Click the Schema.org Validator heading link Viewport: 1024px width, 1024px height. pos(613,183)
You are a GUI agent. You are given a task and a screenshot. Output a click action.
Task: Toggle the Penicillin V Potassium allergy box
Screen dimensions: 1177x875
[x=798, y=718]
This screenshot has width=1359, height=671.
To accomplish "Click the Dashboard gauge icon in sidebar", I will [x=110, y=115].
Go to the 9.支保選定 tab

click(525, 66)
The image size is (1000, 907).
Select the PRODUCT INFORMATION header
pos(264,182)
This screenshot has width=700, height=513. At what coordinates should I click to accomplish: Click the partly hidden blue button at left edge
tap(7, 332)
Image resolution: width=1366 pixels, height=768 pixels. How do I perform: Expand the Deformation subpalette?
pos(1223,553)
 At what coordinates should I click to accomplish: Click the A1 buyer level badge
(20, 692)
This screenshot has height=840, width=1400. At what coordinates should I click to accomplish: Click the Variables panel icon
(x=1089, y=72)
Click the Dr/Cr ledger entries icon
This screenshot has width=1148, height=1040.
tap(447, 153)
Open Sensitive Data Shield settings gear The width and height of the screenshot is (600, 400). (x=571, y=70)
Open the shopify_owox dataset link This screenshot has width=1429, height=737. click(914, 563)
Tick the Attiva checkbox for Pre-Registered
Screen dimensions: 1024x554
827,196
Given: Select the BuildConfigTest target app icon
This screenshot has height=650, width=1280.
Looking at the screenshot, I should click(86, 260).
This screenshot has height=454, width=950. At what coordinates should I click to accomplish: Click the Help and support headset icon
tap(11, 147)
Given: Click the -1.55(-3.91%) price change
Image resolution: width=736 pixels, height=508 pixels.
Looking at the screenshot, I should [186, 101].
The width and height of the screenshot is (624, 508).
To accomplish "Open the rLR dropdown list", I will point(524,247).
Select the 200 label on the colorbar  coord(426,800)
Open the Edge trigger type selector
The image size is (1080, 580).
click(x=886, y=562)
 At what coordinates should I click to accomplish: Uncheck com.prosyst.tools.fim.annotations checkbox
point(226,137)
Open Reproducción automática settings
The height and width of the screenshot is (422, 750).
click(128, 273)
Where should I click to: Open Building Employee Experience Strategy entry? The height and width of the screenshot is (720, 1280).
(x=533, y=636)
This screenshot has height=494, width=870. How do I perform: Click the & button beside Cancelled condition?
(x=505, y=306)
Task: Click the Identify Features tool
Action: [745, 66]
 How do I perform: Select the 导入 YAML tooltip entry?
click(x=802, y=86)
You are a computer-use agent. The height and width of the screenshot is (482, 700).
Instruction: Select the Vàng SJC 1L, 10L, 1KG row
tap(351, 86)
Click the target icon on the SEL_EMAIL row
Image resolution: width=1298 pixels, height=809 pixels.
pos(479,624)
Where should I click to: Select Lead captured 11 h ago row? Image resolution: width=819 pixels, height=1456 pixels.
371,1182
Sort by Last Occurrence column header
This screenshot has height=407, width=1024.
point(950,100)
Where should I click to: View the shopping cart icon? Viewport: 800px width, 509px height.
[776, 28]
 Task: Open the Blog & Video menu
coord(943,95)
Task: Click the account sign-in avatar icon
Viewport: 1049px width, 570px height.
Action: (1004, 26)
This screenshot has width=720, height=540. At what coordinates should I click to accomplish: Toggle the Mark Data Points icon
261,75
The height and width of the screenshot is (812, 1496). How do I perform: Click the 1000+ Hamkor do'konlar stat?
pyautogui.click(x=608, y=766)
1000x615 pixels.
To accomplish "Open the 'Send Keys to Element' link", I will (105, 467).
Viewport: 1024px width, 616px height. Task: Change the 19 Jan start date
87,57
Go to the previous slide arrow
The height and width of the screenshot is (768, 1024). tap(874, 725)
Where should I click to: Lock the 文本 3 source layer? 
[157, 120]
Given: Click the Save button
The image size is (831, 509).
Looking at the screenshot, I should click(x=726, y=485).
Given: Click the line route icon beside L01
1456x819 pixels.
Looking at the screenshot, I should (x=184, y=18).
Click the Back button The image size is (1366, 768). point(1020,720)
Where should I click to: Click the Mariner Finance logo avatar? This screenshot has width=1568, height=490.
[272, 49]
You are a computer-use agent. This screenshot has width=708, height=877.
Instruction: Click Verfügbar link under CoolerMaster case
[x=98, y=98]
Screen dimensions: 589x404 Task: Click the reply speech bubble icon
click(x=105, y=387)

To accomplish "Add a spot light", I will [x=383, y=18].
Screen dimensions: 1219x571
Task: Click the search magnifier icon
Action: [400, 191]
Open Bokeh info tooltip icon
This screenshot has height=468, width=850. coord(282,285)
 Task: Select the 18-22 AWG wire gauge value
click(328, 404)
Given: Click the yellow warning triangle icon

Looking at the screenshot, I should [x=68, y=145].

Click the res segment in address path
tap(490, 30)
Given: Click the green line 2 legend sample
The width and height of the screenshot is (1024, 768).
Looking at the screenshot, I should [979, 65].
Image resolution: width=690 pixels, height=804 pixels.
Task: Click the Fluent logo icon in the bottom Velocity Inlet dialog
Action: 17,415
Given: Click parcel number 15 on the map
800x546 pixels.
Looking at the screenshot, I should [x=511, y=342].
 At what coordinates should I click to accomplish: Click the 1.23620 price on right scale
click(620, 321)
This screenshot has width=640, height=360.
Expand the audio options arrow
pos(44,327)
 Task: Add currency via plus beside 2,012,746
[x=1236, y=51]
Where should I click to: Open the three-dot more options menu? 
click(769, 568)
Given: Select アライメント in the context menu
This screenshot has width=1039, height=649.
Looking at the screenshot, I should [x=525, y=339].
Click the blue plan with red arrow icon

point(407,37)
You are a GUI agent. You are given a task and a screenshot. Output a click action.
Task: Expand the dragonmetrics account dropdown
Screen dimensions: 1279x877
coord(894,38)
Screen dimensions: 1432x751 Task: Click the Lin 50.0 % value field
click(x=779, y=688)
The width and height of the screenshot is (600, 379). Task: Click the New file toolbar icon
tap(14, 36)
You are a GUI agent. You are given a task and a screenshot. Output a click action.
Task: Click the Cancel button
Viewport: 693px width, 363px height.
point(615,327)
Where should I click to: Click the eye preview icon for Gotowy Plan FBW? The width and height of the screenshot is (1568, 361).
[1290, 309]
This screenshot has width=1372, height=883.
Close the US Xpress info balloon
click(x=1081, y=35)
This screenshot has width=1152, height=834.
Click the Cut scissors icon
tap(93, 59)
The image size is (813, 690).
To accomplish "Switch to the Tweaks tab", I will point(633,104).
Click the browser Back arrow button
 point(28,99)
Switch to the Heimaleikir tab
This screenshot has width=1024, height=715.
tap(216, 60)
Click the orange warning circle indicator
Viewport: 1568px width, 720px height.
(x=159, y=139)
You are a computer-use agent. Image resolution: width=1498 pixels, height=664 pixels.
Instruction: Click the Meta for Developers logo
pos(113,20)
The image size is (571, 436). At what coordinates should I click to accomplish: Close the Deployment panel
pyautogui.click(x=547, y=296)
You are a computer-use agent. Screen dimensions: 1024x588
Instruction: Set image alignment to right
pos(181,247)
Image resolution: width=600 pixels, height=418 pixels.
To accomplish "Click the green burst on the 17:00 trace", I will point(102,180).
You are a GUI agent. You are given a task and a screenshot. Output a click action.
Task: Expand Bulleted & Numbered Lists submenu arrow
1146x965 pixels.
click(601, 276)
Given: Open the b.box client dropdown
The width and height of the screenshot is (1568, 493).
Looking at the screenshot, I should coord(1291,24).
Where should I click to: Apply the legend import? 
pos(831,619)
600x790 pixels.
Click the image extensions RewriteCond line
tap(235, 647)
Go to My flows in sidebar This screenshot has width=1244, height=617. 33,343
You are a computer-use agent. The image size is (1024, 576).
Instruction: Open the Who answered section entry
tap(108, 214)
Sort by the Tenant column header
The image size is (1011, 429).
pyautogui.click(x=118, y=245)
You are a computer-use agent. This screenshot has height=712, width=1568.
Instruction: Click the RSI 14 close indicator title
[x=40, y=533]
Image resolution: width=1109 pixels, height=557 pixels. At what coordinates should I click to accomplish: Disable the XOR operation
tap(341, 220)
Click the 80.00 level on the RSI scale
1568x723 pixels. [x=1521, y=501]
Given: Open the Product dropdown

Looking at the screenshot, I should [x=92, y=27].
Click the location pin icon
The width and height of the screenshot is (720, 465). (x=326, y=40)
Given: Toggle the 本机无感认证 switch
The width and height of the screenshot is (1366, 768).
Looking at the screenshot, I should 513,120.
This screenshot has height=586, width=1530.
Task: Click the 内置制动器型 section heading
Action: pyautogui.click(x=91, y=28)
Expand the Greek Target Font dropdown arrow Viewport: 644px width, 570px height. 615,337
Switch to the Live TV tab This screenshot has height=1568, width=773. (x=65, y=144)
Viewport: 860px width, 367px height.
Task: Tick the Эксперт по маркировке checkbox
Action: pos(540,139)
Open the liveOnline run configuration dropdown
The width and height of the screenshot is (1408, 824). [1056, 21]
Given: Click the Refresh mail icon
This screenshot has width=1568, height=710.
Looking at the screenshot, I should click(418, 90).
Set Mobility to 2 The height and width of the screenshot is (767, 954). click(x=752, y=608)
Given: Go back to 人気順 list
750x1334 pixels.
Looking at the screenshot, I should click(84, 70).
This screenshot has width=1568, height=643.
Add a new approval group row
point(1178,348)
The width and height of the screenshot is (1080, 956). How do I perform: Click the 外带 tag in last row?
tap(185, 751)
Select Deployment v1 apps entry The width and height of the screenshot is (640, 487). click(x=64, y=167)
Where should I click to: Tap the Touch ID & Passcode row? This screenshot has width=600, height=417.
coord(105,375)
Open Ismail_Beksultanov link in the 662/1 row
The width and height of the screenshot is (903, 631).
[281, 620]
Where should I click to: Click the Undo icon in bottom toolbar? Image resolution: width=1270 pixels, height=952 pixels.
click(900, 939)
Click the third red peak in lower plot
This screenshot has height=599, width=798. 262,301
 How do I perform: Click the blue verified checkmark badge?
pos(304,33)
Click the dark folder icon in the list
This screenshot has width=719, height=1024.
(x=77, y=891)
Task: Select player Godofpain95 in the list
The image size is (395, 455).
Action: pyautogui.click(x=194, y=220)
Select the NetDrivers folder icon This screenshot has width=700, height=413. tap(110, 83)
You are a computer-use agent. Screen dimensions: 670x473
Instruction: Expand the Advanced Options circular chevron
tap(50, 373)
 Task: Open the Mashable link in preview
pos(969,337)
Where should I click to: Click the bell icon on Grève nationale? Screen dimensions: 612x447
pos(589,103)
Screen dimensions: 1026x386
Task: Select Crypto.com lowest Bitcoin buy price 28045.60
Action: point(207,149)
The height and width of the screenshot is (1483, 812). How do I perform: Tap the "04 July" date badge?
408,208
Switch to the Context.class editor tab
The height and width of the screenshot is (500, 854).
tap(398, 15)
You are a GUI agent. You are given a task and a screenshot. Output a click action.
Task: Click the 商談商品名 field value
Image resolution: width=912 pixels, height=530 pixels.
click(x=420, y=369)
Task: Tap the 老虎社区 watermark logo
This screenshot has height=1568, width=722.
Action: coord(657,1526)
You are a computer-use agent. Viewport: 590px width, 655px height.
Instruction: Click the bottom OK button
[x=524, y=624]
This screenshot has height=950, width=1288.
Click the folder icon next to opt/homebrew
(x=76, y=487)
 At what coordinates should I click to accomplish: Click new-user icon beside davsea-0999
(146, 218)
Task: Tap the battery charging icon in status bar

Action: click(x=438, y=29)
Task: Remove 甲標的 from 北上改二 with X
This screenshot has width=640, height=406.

• Work to be completed:
Copy out each line of the data above, exactly, if it lies between the line holding "Switch to the Heimaleikir tab" and the line holding "Image resolution: width=600", inclusive; copy no other line.

• Written answer:
Switch to the Heimaleikir tab
This screenshot has width=1024, height=715.
tap(216, 60)
Click the orange warning circle indicator
Viewport: 1568px width, 720px height.
(x=159, y=139)
You are a computer-use agent. Image resolution: width=1498 pixels, height=664 pixels.
Instruction: Click the Meta for Developers logo
pos(113,20)
The image size is (571, 436). At what coordinates should I click to accomplish: Close the Deployment panel
pyautogui.click(x=547, y=296)
You are a computer-use agent. Screen dimensions: 1024x588
Instruction: Set image alignment to right
pos(181,247)
Image resolution: width=600 pixels, height=418 pixels.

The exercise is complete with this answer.